- Born: 1956
- Died: 17 April 2020 (aged 63–64)
- Education: Degree in Mechanical Engineering from the University of Minnesota and PMD Program at Harvard University
- Board member of: Chairman of Indus Motors Company (2009 - 2020), Founding chairman of Young Presidents Organisations (YPO), chairman of the Pakistan Business Council

= Ali Suleman Habib =

Pakistani businessman (1956–2020)

Ali Suleman Habib (1956 – 17 April 2020) was a Pakistani businessman who served as chairman of Indus Motors Company from 2009 to 2020.

==Education==
Habib graduated in mechanical engineering from the University of Minnesota and also attended the PMD Program at Harvard University.

==Career==
He was one of the founding director of Indus Motors Company and was serving as its chairman since 2009. He was the founding chairman of the Pakistani chapter of Young Presidents' Organization (YPO). In May 2012, he was elected as chairman of the Pakistan Business Council, succeeding Asad Umar. He served as a member of the board of governors of the Shaukat Khanum Memorial Trust.
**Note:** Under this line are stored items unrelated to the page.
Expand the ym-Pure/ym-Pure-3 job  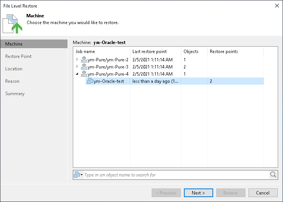(77, 67)
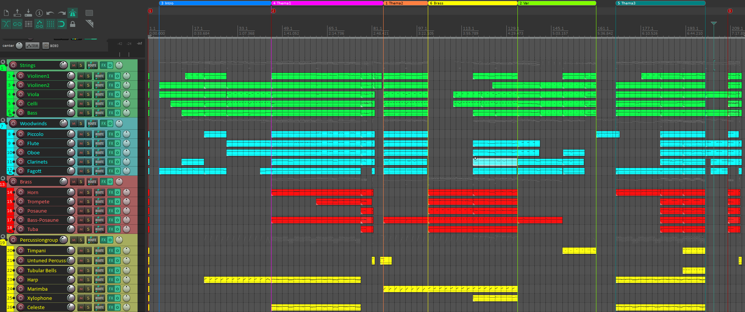Image resolution: width=745 pixels, height=312 pixels.
Task: Mute the Violinen1 track
Action: (81, 76)
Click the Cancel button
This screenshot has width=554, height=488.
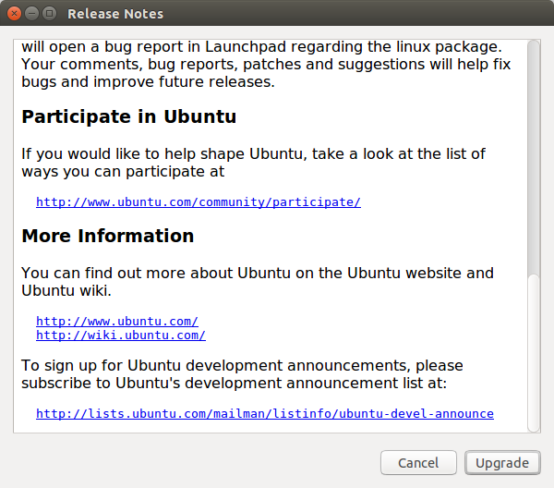(418, 462)
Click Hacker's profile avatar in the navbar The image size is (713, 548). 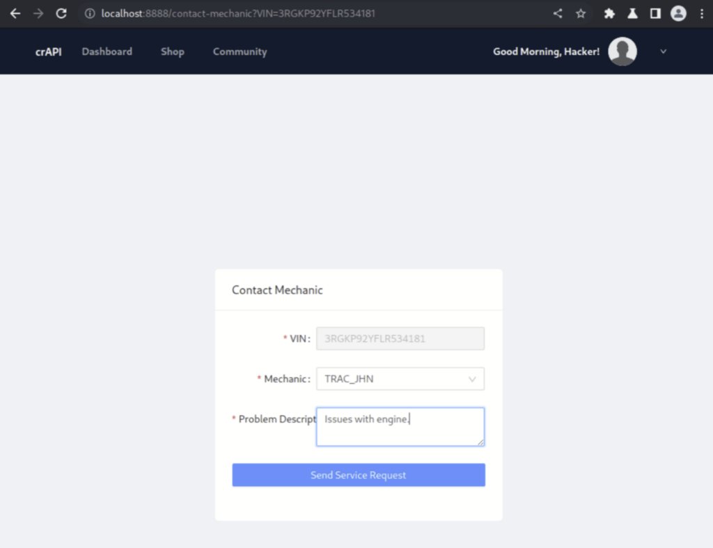pos(622,51)
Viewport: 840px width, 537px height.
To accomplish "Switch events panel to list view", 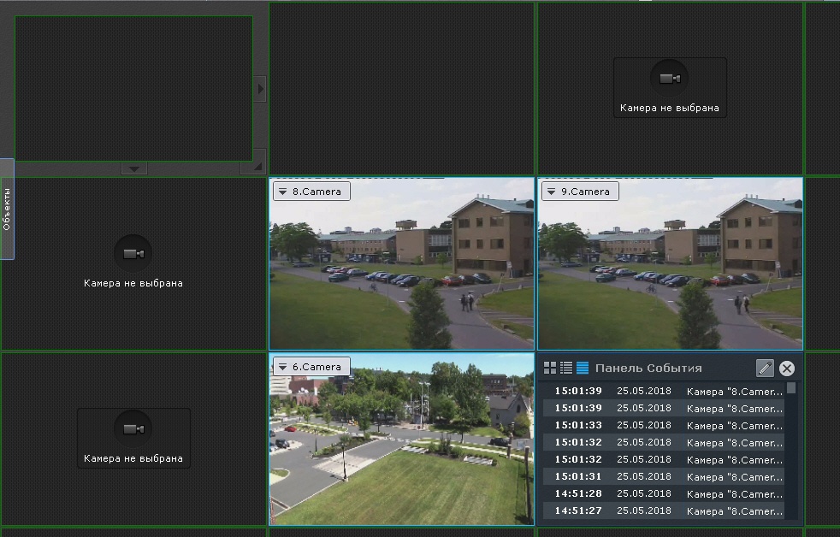I will [x=566, y=368].
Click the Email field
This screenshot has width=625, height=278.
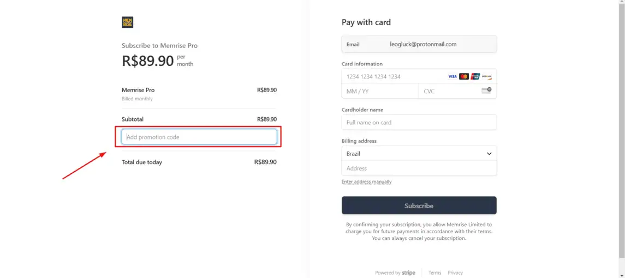pyautogui.click(x=419, y=44)
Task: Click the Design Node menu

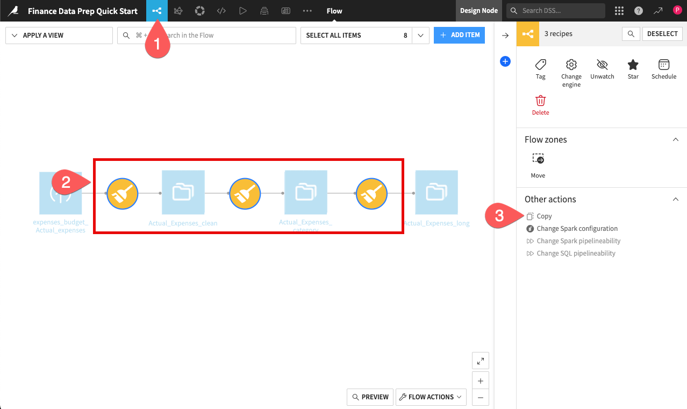Action: pos(478,10)
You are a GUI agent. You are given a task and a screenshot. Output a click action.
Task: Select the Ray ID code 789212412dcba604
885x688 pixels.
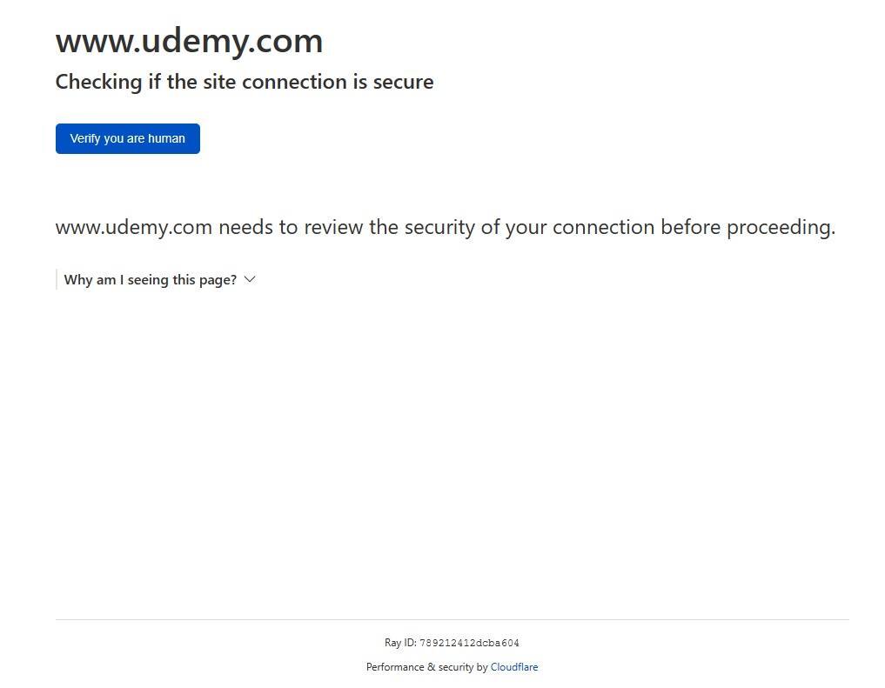pos(469,643)
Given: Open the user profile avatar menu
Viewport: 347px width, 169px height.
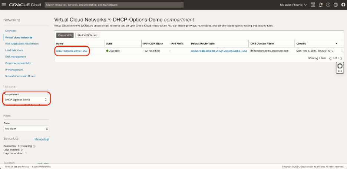Looking at the screenshot, I should 343,5.
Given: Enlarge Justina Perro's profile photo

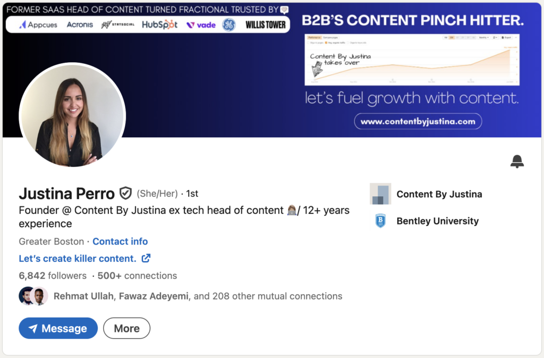Looking at the screenshot, I should tap(72, 115).
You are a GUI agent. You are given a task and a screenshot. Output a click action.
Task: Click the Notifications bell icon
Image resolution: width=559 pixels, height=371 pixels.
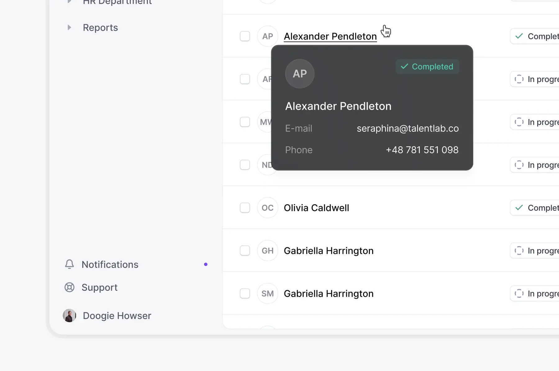point(70,264)
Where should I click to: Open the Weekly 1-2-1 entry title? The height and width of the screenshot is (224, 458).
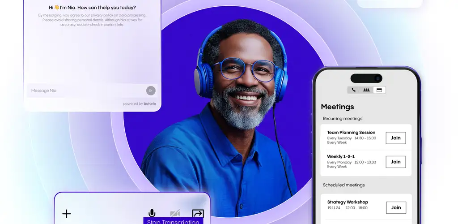[x=341, y=156]
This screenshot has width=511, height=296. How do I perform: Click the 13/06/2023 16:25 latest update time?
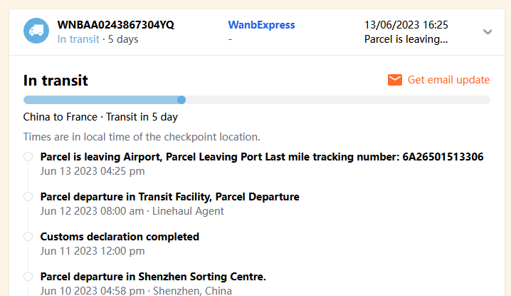(x=406, y=25)
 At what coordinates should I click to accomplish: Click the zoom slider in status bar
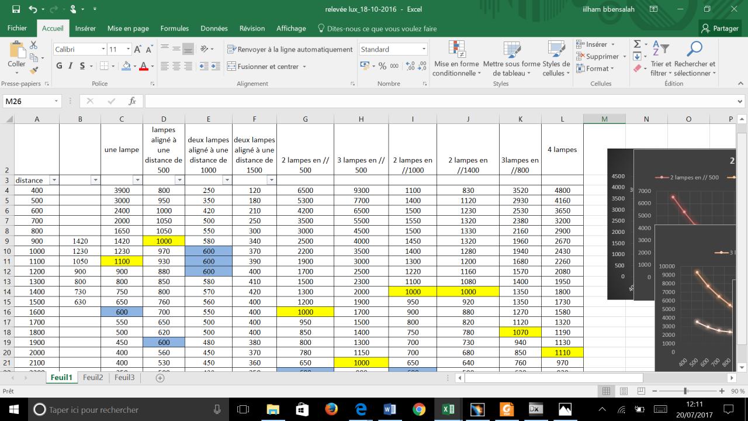click(x=685, y=391)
During his professional career, he served as a member of the board of directors of the companies under House of Habib such as Thal Limited, Shabbir Tiles & Ceramics Limited, Habib Metropolitan Bank, and Metro Cash & Carry Pakistan.

He also served as a member of the board of governors of Habib University.

He was noted as one of Pakistan's most prominent businessmen.

==Death==
Habib was suffering from acute pancreatitis and was admitted to hospital in Karachi on 31 March 2020.

He died in Karachi of an undisclosed illness at the age of 63. According to some sources he died at the age of 64.